= Public procurement in Kenya =

Public procurement in Kenya is governed by the Public Procurement and Asset Disposal Act 2015, whose full title is "An Act of Parliament to give effect to Article 227 of the Constitution; to provide procedures for efficient public procurement and for assets disposal by public entities; and for connected purposes". This legislation came into effect on 7 January 2016, repealing the previous Public Procurement and Disposal Act of 2005, and all state organs and public entities within Kenya are required to comply with this law in regard to planning and undertaking procurement, inventory management, asset disposal and contract management, except where the provisions of the Public Private Partnership Act, 2013 already apply to procurement and disposal of assets, or where procurement and disposal of assets takes place under bilateral or multilateral agreements between the Government of Kenya and any other foreign government or multilateral agency.

The law provides for the National Treasury to be responsible for public procurement and asset disposal policy formulation.

== History ==
Public procurement in Kenya is a newer market compared to other Western countries. Since Kenya was a colonial entity of the United Kingdom until the middle of the 20th century, there was no Kenyan government to conduct public procurement. In the early days of the country there was no regulation of the public procurement market. Thus, the laws and traditions regarding public procurement are mostly from the 21st century. Until the establishment of the Public Procurement Oversight Authority in 2005, regulation of public procurement in Kenya was largely done by treasury circulars.

Article 227 of the 2010 Constitution of Kenya provided for new standards for public procurement. This article requires public procurement to be set up in a manner that is fair, equitable, transparent, competitive, and cost effective. It also set requirements for the Kenyan parliament to pass procurement regulations that would provide for preferential allotment of contracts and protection for disadvantaged groups. It will also have to pass regulations that would provide for sanctions for non-performing contractors and those found guilty of corruption, tax violations, or labor law violations.

== Government authorities ==
Public procurement in Kenya is overseen by the Public Procurement Oversight Authority (PPOA). The Public Procurement Oversight Authority was established by the Public Procurement and Disposal Act of 2005.

The Public Procurement and Disposal Act of 2005 also established the Public Procurement Advisory Board (PPAB), the continuance of the Public Procurement Complaints, Review and Appeals Board as the Public Procurement Administrative Review Board (PPARB).

==Access to government procurement opportunities==
The Access to Government Procurement Opportunities (AGPO) law, originally introduced in 2012, set aside 10% of government contracts to be awarded to disadvantaged groups (i.e. enterprises owned by young people, women or persons with a disability) without competition from established firms. This percentage was increased to 30% in 2013. The AGPO policy also covers micro and small enterprises, local and citizen contractors and citizen contractors in joint ventures with foreign suppliers.
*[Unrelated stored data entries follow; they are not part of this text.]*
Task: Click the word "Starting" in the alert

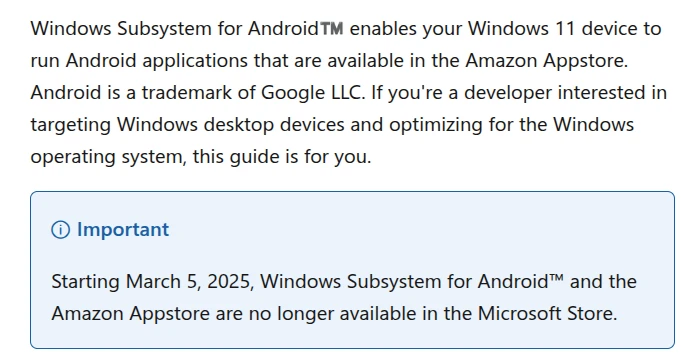Action: coord(85,282)
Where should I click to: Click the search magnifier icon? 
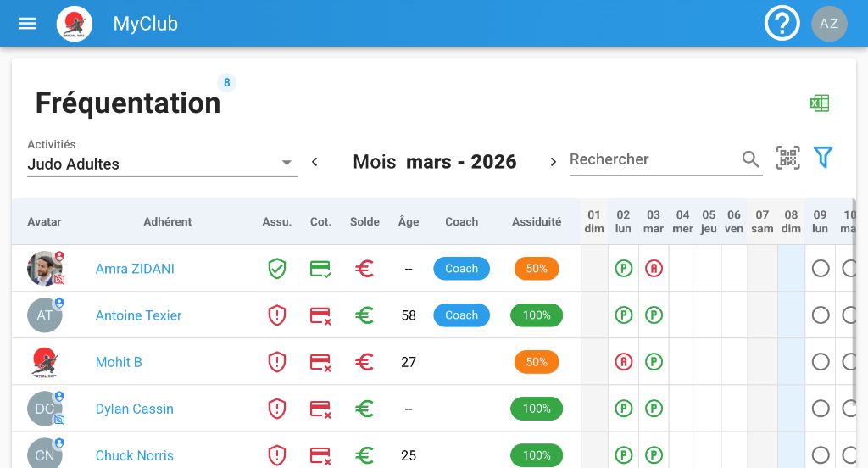coord(750,159)
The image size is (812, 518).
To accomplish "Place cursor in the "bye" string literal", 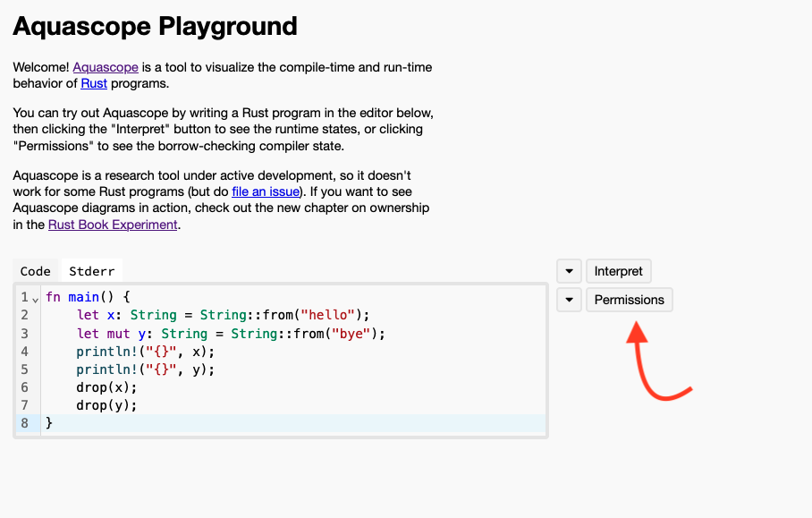I will point(353,334).
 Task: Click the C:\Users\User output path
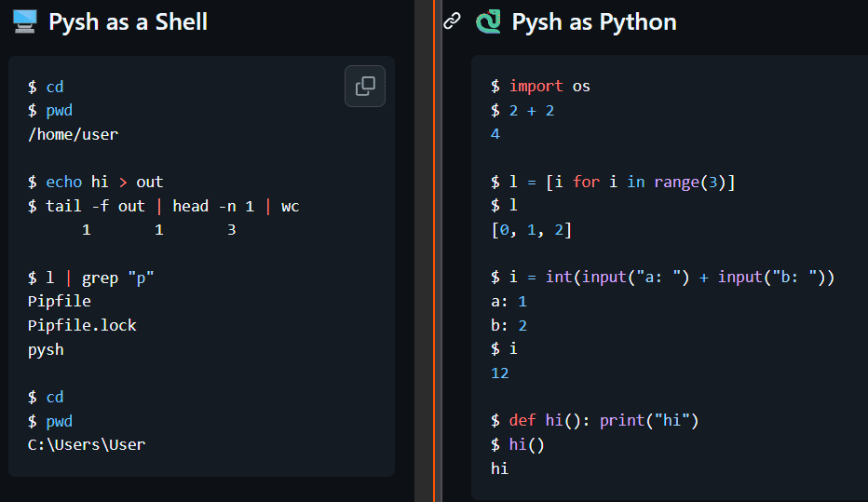(87, 444)
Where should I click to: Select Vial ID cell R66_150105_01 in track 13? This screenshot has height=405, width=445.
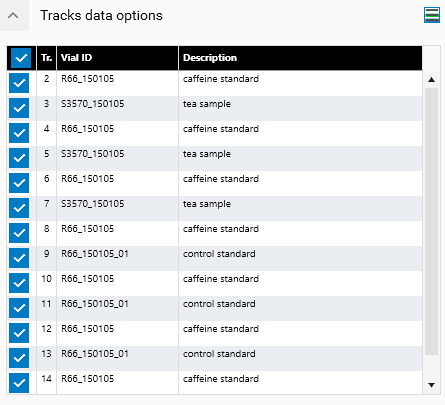(95, 354)

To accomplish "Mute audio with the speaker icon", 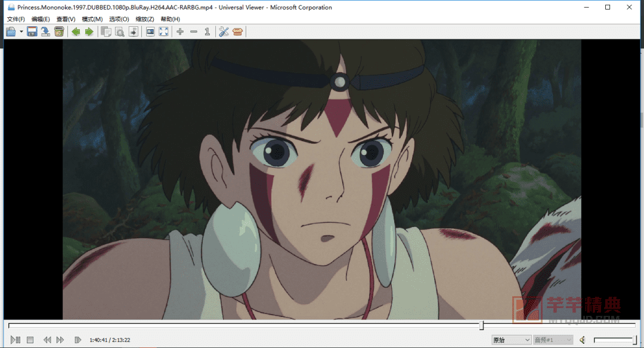I will 583,340.
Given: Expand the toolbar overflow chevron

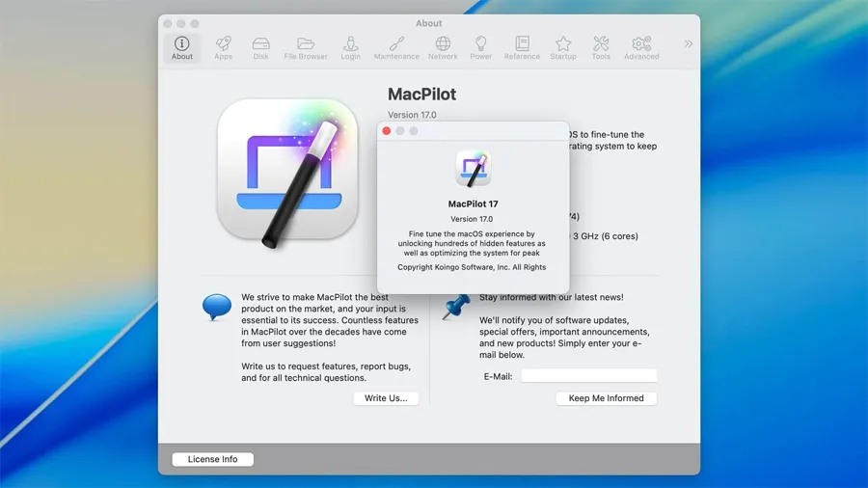Looking at the screenshot, I should coord(688,43).
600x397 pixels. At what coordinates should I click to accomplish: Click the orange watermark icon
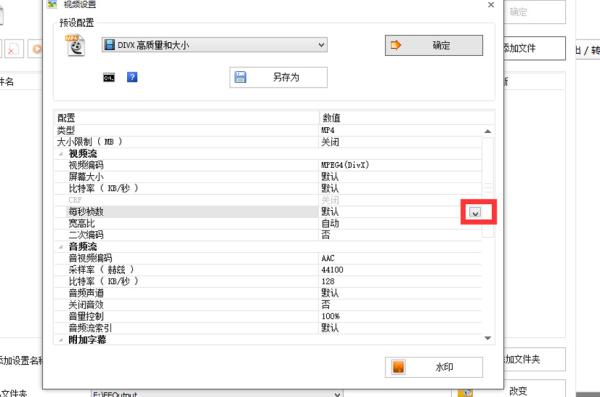[398, 367]
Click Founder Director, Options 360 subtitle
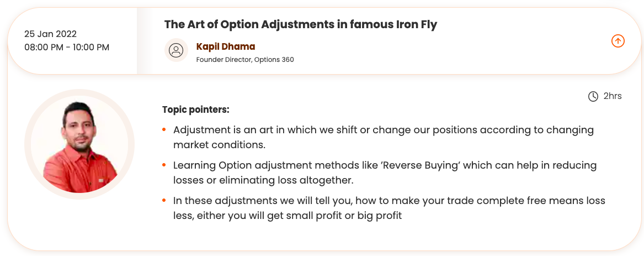The width and height of the screenshot is (644, 256). [245, 60]
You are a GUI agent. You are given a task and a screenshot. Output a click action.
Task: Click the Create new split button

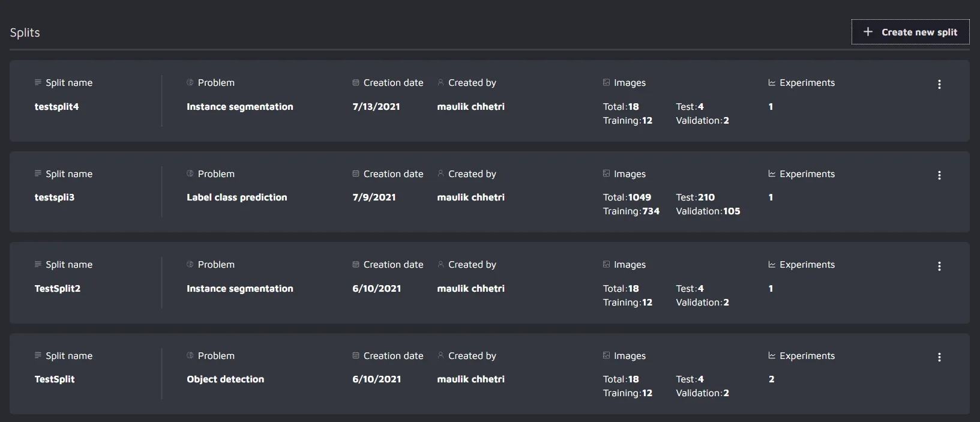pyautogui.click(x=910, y=32)
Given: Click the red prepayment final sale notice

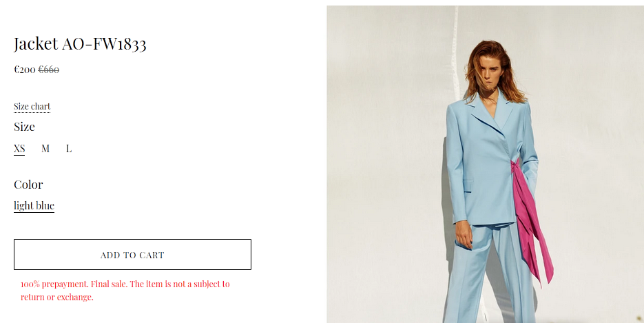Looking at the screenshot, I should [125, 291].
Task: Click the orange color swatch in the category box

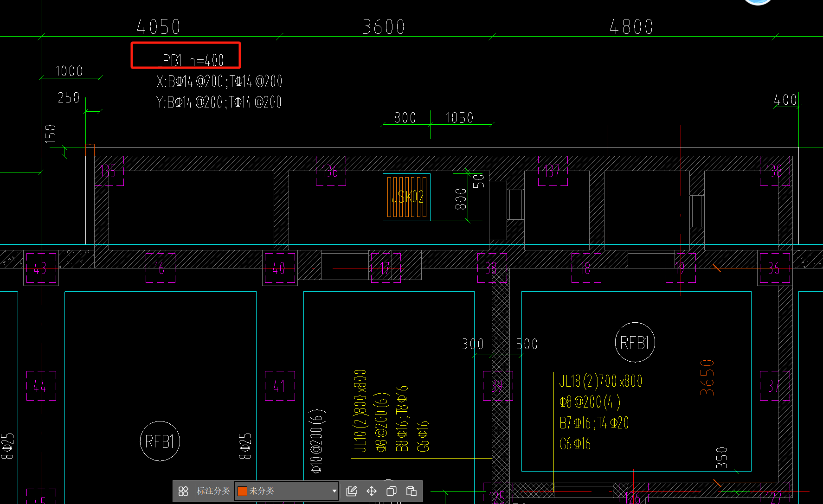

== Problems with public procurement in Kenya ==
The Public Procurement Oversight Authority (PPOA) estimated in 2007 that procuring entities in Kenya were paying around 60% more than prevailing market prices. This signals that there is an noncompetitive procurement market in Kenya. It is estimated that 25% of public expenditure can be saved by proper implementation of public procurement laws and regulations in Kenya.

According to a 2007 assessment undertaken using OECD methodology, the legal and regulatory framework set up for public procurement in the last decade has strengthened the system, but weaknesses still exist. There are significant challenges to applying the newly set framework and enforcing the laws. Other issues are the disproportionate reliance on quotations for procurement, as well as significant differences in procurement methods between public entities.

== Chinese influence ==
Public procurement in Kenya has close relations with Chinese investments. The Chinese government has invested heavily in building infrastructure in the region, including providing debt for the Kenyan government to hire Chinese firms to build infrastructure projects. A major example of this is the pipeline connecting Nairobi to Mombasa.

Opposition figures have criticized the use of public funds to award contracts to Chinese firms, as these contractors often bring in workers from China, which reduces job opportunities for native Kenyans.